▶ Supplied text:
Hi,

A pattern that I used multiple times is to compute an object attribute
only once and cache the result into the object. Dummy example:
---
class X:
    def __init__(self, name):
        self.name = name
        self._cached_upper = None

    def _get(self):
        if self._cached_upper is None:
            print("compute once")
            self._cached_upper = self.name.upper()
        return self._cached_upper
    upper = property(_get)

obj = X("victor")
print(obj.upper)
print(obj.upper)   # use cached value
---

It would be interesting to be able to replace obj.upper property with
an attribute (to reduce the performance overhead of calling _get()
method), but "obj.upper = value" raises an error since the property
prevents to set the attribute.

I understood that the proposed @called_once would store the cached
value into the function namespace.

Victor


Le lun. 27 avr. 2020 à 23:44, <t...@tomforb.es> a écrit :
>
> Hello,
> After a great discussion in python-ideas[1][2] it was suggested that I 
> cross-post this proposal to python-dev to gather more comments from those who 
> don't follow python-ideas.

▶ Requirements:
a - According to the email, where would the proposed @called_once store the cached value?
b - List every name that the body of class X in the email's code example defines directly, counting both methods and class-level assignments.
The material that comes next plays no part here.

▶ Records provided:
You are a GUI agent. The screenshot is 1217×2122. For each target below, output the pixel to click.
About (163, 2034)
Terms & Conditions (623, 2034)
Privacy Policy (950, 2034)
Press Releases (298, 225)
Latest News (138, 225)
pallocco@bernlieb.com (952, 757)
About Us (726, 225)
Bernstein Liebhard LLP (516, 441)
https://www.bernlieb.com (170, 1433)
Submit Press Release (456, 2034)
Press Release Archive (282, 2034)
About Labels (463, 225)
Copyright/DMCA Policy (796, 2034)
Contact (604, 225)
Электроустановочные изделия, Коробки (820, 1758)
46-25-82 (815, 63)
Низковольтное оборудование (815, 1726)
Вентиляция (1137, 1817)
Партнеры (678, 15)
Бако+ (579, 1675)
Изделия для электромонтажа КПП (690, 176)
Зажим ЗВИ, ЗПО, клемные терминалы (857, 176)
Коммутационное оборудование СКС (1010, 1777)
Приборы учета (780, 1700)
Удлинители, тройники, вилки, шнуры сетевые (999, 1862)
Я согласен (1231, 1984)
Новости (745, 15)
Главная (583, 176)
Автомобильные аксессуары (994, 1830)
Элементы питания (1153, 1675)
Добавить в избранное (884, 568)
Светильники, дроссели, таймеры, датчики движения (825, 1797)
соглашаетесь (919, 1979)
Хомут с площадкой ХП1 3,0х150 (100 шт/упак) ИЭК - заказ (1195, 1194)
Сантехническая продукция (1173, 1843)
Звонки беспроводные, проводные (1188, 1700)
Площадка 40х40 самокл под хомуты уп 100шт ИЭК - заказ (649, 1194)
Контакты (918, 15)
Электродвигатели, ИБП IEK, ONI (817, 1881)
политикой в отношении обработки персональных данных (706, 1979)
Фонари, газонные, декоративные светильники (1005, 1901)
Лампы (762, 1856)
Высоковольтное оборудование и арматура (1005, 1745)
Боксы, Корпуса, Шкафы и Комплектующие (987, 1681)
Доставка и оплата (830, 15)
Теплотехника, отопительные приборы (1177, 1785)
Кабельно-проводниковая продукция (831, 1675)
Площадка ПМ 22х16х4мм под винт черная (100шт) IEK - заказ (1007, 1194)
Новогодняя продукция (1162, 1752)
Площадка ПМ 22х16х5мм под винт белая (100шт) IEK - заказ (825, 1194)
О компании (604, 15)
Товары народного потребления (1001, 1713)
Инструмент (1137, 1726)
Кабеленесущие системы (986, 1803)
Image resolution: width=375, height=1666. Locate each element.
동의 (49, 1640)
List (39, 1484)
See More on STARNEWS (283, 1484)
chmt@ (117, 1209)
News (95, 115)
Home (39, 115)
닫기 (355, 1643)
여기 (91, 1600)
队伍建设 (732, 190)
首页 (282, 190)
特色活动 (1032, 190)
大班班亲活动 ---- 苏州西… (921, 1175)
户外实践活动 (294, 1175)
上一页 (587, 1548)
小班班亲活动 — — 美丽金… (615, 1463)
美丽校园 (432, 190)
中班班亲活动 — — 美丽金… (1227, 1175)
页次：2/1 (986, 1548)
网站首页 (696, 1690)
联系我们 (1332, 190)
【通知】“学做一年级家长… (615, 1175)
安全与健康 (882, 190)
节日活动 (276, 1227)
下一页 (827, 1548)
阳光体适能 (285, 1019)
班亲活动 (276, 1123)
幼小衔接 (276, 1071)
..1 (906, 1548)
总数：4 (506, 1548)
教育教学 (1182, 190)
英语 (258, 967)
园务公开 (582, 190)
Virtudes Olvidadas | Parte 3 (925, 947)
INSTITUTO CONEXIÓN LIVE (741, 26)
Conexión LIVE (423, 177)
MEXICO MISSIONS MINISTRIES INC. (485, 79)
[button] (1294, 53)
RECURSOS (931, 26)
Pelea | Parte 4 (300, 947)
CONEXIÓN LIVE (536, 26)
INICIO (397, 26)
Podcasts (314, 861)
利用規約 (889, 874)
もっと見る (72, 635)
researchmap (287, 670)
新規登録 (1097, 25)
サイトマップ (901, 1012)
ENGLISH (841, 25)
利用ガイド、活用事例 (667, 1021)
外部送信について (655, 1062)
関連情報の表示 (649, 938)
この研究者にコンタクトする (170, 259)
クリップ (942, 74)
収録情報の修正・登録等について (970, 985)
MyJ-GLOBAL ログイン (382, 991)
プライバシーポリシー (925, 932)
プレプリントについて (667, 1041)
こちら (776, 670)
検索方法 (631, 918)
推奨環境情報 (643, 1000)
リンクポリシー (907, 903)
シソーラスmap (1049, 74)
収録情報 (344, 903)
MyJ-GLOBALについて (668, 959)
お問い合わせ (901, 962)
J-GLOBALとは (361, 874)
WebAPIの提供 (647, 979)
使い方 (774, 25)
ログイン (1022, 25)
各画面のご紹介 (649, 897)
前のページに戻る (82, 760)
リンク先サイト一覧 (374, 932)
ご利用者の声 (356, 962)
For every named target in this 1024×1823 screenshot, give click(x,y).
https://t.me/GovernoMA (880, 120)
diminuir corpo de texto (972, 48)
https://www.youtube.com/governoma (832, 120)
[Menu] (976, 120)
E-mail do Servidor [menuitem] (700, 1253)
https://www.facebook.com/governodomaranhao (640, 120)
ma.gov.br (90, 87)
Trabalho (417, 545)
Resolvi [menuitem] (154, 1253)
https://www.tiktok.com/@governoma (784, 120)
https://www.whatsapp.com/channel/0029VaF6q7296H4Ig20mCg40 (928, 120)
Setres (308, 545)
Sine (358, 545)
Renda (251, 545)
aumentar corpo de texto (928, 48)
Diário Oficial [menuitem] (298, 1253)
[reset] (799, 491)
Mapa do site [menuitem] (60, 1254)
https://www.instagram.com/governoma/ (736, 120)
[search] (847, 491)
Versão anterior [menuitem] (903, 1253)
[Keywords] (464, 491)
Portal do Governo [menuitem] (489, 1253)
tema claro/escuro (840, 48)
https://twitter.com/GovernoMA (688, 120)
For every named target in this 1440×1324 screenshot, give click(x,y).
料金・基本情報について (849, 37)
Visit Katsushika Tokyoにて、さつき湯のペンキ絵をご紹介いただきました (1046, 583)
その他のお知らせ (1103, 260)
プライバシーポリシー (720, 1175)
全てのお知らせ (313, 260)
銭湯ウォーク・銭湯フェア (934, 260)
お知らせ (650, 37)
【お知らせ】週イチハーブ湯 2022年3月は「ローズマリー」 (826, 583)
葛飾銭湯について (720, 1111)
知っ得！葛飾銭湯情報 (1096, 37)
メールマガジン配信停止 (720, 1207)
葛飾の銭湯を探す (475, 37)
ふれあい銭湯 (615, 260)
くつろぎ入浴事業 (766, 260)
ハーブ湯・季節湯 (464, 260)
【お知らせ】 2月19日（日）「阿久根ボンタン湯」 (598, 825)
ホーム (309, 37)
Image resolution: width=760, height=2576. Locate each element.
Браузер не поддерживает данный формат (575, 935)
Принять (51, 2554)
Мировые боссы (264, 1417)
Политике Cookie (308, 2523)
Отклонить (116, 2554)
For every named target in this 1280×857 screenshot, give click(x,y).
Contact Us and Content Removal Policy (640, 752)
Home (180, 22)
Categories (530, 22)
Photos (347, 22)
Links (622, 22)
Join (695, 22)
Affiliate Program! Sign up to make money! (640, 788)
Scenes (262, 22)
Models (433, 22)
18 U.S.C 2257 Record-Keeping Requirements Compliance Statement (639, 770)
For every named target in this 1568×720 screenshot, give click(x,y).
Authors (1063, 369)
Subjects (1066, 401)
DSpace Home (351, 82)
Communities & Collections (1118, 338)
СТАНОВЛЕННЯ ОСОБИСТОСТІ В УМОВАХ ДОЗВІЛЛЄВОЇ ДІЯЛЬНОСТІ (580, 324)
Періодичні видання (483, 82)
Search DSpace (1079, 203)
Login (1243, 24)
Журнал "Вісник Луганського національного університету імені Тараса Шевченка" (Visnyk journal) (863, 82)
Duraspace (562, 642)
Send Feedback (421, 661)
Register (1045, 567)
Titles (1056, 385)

▶ Answers to the exercises:
a - In the function namespace.

b - __init__, _get, upper